So Tulley did and everyone agreed to it. He went down the abandoned cell block to the other end of the room and then made his way forward towards Beart and Darque. Hennessy and Harrelson conferred to develop a suitable strategy for taking down Brosnan and Byrne with a minimum of casualties.

They were still getting into position when Tulley roared a challenge for Beart and Darque to drop their weapons. Hennessy and Harrelson rolled tteir eyes and abandoned finesse. They simply neared the Federation agents and opened fire. Joined by McConnell and Hennessy. The security agents didn't stand a chance.

Darque turned on Beart and stunned her. Then she placed her phaser on the ground and held her hands up, "I surrender."

"Why are you here, Britney?" Donner had to wonder.

"Orders. It's a test if loyalty. I've been trying to convince Brosnan and the others to intervene on these poor souls' behalf. They simply laughed at me and had me serve as a waitress to the Cardassians and themselves. They never even allowed me to carry a phaser until every Cardassian rolled out of here after all those explosion rocked the building," Darque explained, "I suggest you steal everyone's weapons and lock them in cells. Me too."

"You could come with us," Tulley advocated, "Ronnie still believes in you."

"And I believe in Ronnie. And Harry too. But I can do more about spreading the truth from inside the system. So you'd better stun me as well and lock me away."

"You've been fact correcting case files," Donner realized.

"None of you, and especially Ronnie, will keep their heads out of a damn nooses. I just provide some breathing room," Darque shared.

"Pick a cell," Tulley requested.

Darque picked the nearest cell, "You'd better just drop me where I stand."

"Will do," Tulley shot her and she crumpled.

More women converged on their location from the backside of the cell lane. Hennessy and Harrelson had been busy with Hemmingway. Tulley turned to McConnell, "Lock her up."

The doors slid into place and locked. Tulley conferred with McConnell, "You take point. Donner and Hemmingway and move with our charges and my team will serve rearguard.

"I need at least one with me," McConnell insisted.

"Take Cynthia. She's freaking every one out," Tulley remarked over her bloodstained appearance.

"She's freaking me out as well," McConnell confessed.

"You would have to have been there. It was epic," Tulley admitted.

A general announcement got the women moving lined up two abreast as McConnell and Harrelson led the way. Staggered a third of the way down, Donner took position and the women separated apart to let her walks amidst them. Hemmingway did the same another third of the way. As promised Tulley and Hennessy brought up the rear.

Unbeknownst to them, Ro and Dragonuv had finished the last of the Cardassian captors through an exchange of small arms fire. Dragonuv almost blew McConnell's head off. He held his hands in the clear.

"Cease fire! We're on your side," he insisted.

"I'd hate to be on the opposite side when Cynthia's playing around," Ro smirked.

Her communicator began whistling and she flipped it open. This was the second alert she'd received since being informed of White's gamble, "Ro here."

"They're entering the prison," Hendryks advised her.

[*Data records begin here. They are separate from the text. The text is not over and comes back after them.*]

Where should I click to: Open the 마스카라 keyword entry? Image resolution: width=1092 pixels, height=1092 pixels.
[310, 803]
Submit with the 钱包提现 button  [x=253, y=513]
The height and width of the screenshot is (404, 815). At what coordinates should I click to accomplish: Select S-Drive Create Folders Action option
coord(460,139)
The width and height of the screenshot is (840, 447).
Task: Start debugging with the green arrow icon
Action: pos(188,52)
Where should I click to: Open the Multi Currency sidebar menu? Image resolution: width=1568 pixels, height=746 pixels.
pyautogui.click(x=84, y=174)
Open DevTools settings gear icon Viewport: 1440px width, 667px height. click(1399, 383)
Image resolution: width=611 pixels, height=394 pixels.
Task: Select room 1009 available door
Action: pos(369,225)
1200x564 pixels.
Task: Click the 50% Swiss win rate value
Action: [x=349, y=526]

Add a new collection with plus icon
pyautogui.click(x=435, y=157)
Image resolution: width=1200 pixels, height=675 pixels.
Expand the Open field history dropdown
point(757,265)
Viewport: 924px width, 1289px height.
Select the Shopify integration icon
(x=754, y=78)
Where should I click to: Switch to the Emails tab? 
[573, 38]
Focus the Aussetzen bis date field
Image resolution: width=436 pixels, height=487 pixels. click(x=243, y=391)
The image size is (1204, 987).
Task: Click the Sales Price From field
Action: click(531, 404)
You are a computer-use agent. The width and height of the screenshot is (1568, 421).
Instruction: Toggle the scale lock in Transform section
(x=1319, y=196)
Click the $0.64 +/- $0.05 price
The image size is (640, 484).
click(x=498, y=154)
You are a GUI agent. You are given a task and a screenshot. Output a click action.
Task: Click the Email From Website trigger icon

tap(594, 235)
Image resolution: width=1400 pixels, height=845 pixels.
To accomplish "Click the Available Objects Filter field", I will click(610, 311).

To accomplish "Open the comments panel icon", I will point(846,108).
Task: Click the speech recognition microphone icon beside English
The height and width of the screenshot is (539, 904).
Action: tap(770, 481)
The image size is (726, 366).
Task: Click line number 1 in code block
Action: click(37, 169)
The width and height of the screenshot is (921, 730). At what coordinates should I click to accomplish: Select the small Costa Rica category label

"Who is entering the prison?" McConnell asked.

"Planetary Constabulary," Ro grimaced, "So get going."

The constables were entering through the transfer gate now that Donner had cleared every obstacle. Ro and Dragonuv felt the same rage everyone had at seeing how brutally the women had been treated.

"Get everyone into the woods and have a team drop back and cover our withdrawal," Ro ordered Tulley.

"Skipper..." Tulley disapproved.

"We'll only cover you withdrawal and pull back as soon as we're certain you've made it to the woods. Then you cover us. Simple really," Ro appeased Tulley.

Tulley pulled Hennessy and Harrelson aside, "Cover them while they pull out. You can use a cover by cover stagger formation to make it to the tree line."

And disruptor fire echoes as it struck the barricade Ro and Dragonuv sheltered behind. Ro and Dragonuv beat them back behind shelter but when they attempted to withdraw, Dragonuv was hit and fell back behind the barricade. Ro started to triage her.

"It's no good," Dragonuv showed that the blood had turned black after the disruptor had punched a hole through her liver, "We don't have the equipment to treat this and going to a medical center would be suicide because they'd report me and the constables would just find me there.

Hennessy and Harrelson were laying down fire but Hennessy shout at Ro, "We need to pull out."

Ro handed Dragonuv every extra weapon she'd acquired, "Overload these when they begin to overrun and it'll buy you extra time."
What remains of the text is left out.